At last, when you reach the overlook, you can’t help but to follow the water off the edge, into a gut-wrenching drop, and then lose it in the oblivion of steam. In prosaic words, the rounded rim of the waterfall causes thousands of gallons of water to fall into a hole, producing collisions, which in turn generates a thick and shifting fog that travels upwards. Not sublimation, but vaporization. In your mind, you will try to talk yourself out of the fact that you are at the edge of the world looking into a beautiful white abyss. Birds lurch around on the ever-shifting air wafts, and you will see but not hear helicopters passing overhead.

garganta-de-diablo-iguazu
The Devil’s Maw (more commonly known as “La Garganta del Diablo”).

I hope that you’re not afraid of heights because this experience simply cannot be missed–or even adequately explained. You will need to see this for yourself.

Sendero Superior

Once we returned from The Devil’s Maw, we then set out to complete the Sendero Superior. It sounds super fancy in Spanish, but it actually translates to the “Upper Trail.” And it essentially does just that, winding across the top edge of all the component waterfalls, giving you increasingly-amazing vistas until you can almost see The Devil’s Maw.

From this vista point, you can see Naipi Rock on the Argentinian side and the famous palm tree on the Brazilian side. Legend has it that Naipi, a Guarani princess, tried to elope with her lover Taruba instead of being sacrificed to M’Boi, the Serpent God. Unfortunately, M’Boi caught sight of them trying to escape in a canoe and split the earth. Naipi flew from the canoe to what would become the Argentinian side and was transformed into a rock. Taruba flew to the Brazilian side and became a palm tree. To this day, M’Boi lurks in the Garganta keeping them apart, but rainbows often start at the palm tree and end at the rock, showing that their love still lives and is strong enough to bridge the gulf between them.

While it’s a romantic story, I didn’t see any rainbows that day — so perhaps it is time to schedule a return trip?

Sendero Inferior

In turn, Sendero Inferior sounds like the opposite of what it is — inferior simply means “lower” in Spanish, not “lesser.” This definitely held true as our viewpoint changed from being on top of the world to being a mere mortal measured against the superior size of the elements. And let’s just say that the elements are clearly much more powerful than you are. Observe.

Sendero Inferior (the view from down low).
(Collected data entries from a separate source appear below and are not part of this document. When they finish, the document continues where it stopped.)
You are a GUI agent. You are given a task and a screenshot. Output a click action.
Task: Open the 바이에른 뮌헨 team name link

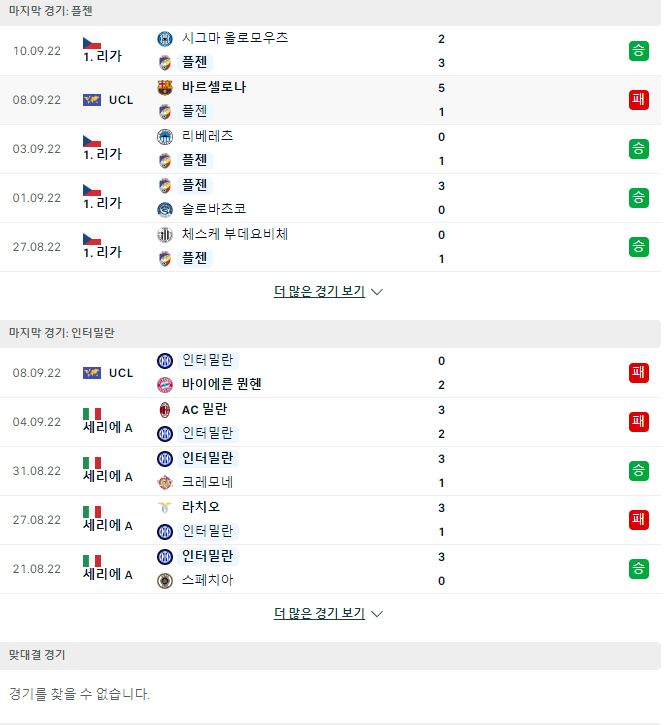point(222,384)
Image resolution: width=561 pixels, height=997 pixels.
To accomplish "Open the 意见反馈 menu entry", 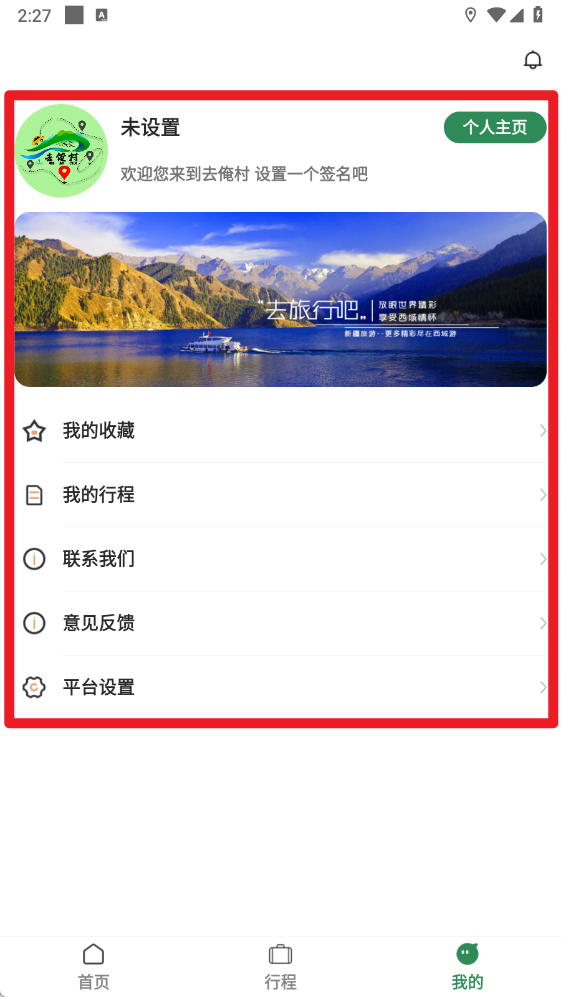I will pyautogui.click(x=280, y=623).
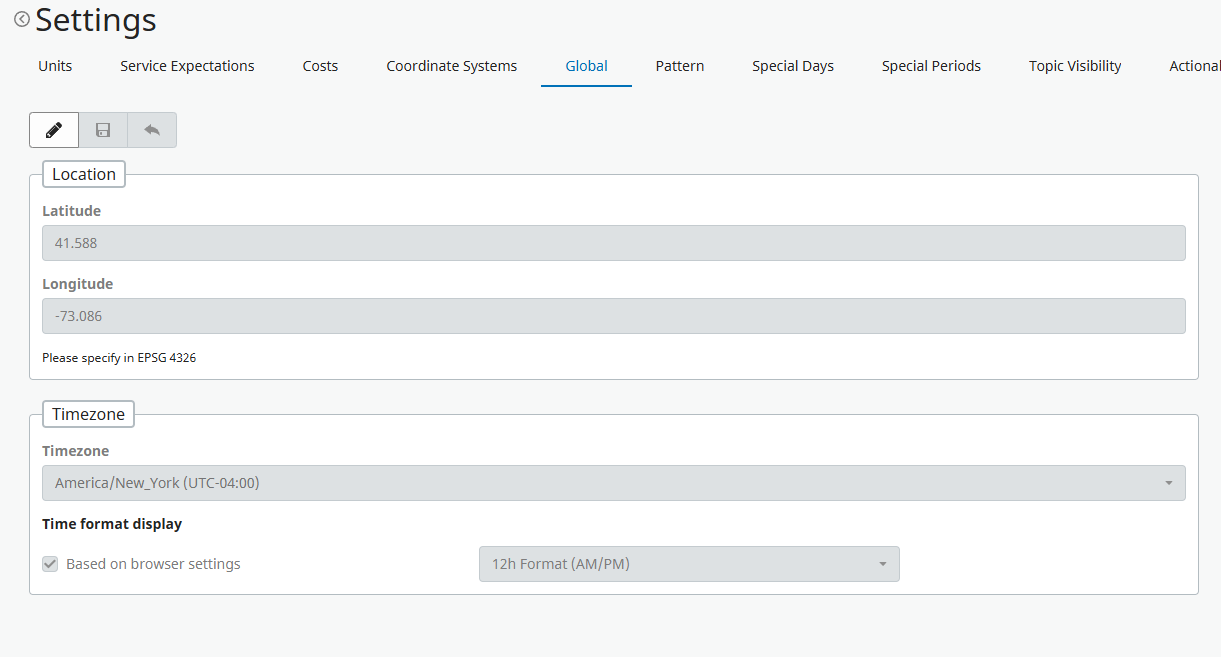This screenshot has width=1221, height=657.
Task: Go to the Costs tab
Action: pos(320,66)
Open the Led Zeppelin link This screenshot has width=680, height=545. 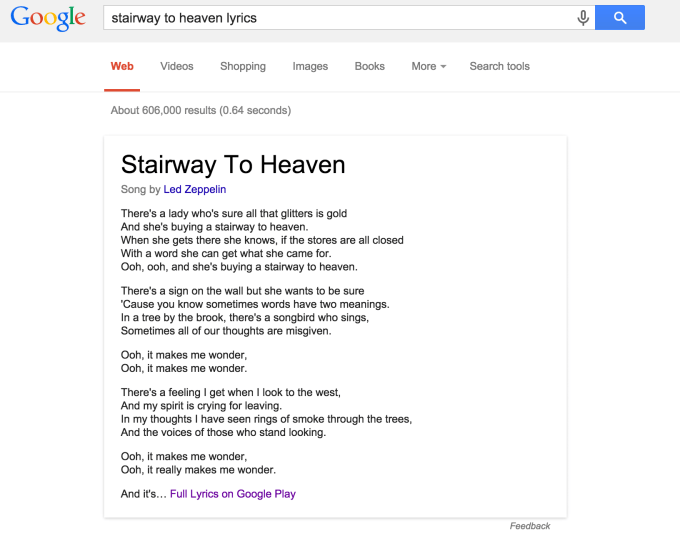[x=195, y=189]

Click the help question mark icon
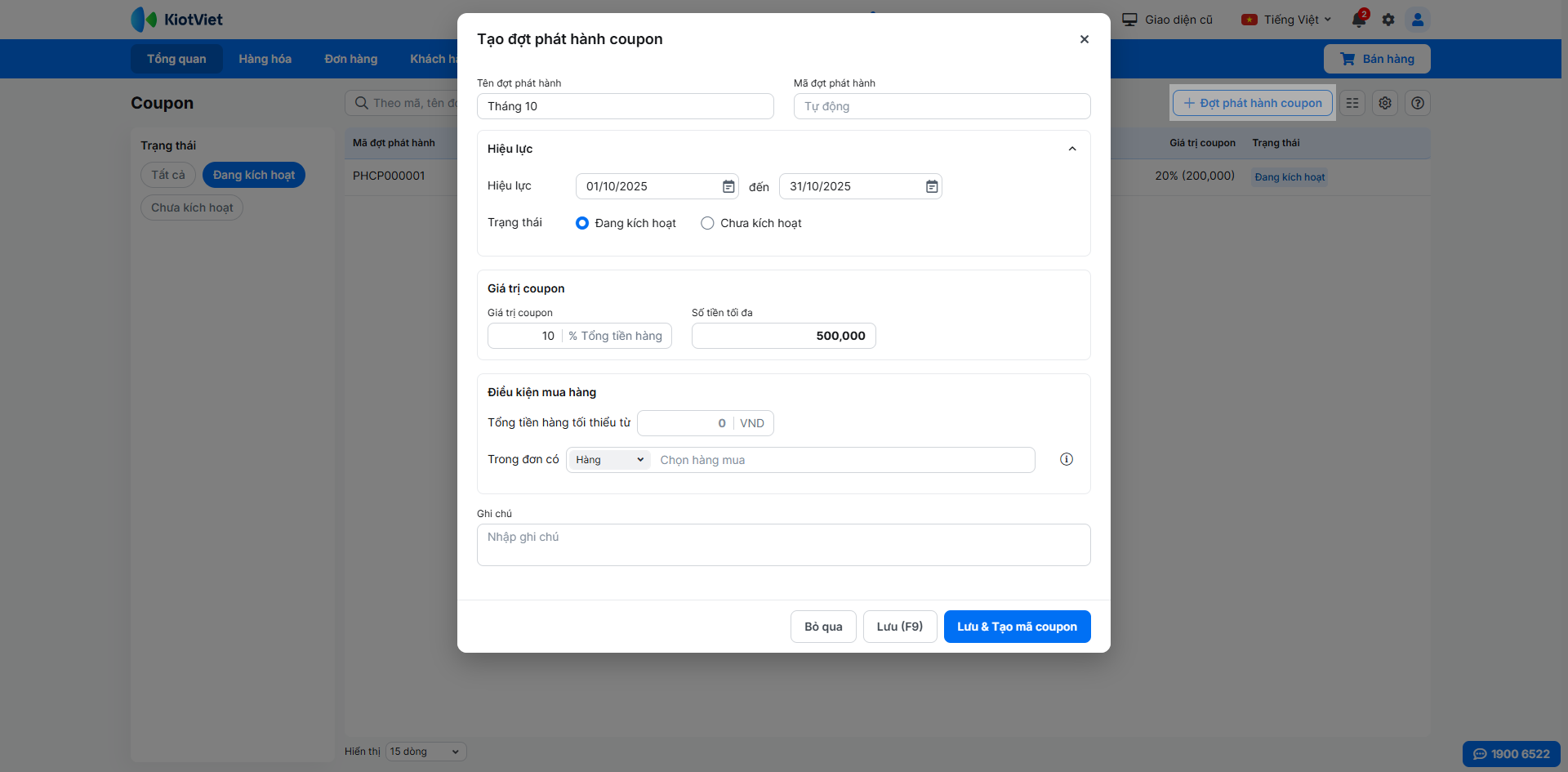click(x=1418, y=103)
One of the interesting side trips we opted to do (also on the pricier side) was to take a boat ride into the falls to take up-close photos and to get drenched by the falling water. I enjoyed every microsecond of this trip since it was essentially thirty minutes of chaos as water droplets spattered us and otherworldly thunder sounded, as the boat drove us directly under some of the raging waterfalls. However, you do get extremely wet, so it is best to plan your outfit accordingly.
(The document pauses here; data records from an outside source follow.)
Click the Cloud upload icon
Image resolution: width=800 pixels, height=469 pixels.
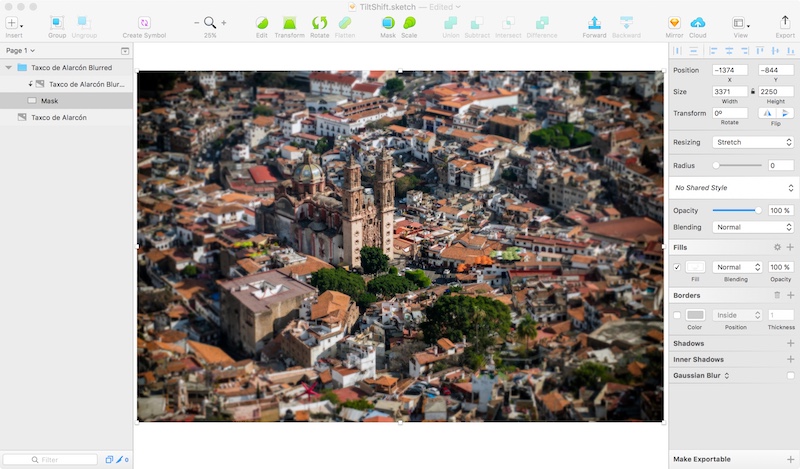[697, 22]
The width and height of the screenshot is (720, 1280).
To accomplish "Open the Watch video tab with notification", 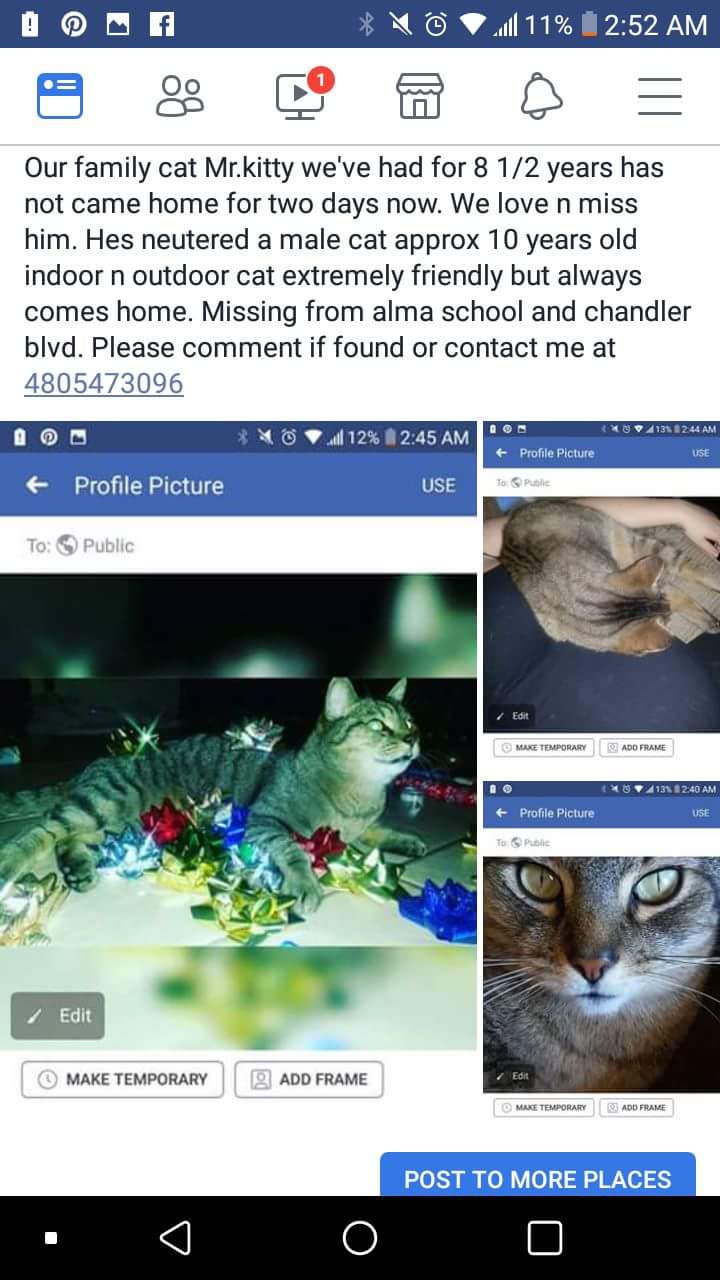I will tap(301, 95).

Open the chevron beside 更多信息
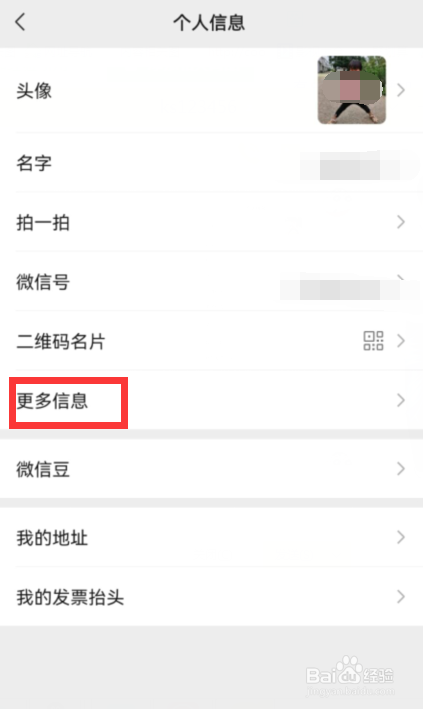[x=400, y=400]
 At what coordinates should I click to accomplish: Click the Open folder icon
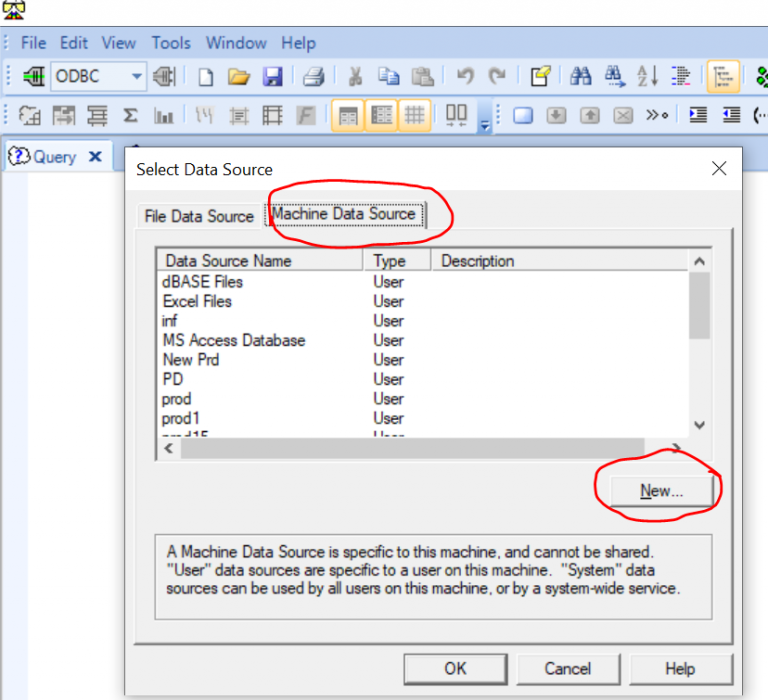click(238, 76)
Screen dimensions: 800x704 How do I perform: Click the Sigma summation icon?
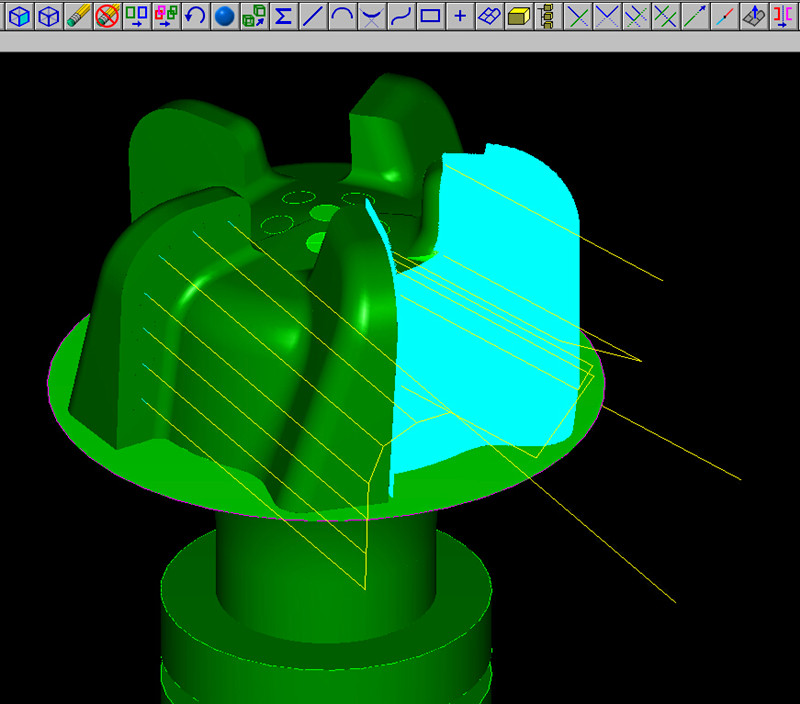pos(283,16)
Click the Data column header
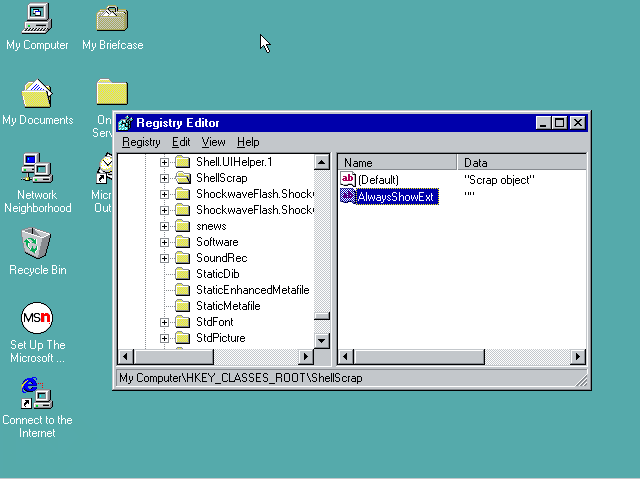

On days where the water level is low (and this was definitely NOT one of those days), you can even catch a boat to the island of San Martin, which is located smack-dab in the center of the falls. As I stared enviously at that island that seemed so close yet so impossibly out of reach, I made a vow to return to this magical place as soon as I possibly could. Because once you experience Iguazu, it is hard to walk away.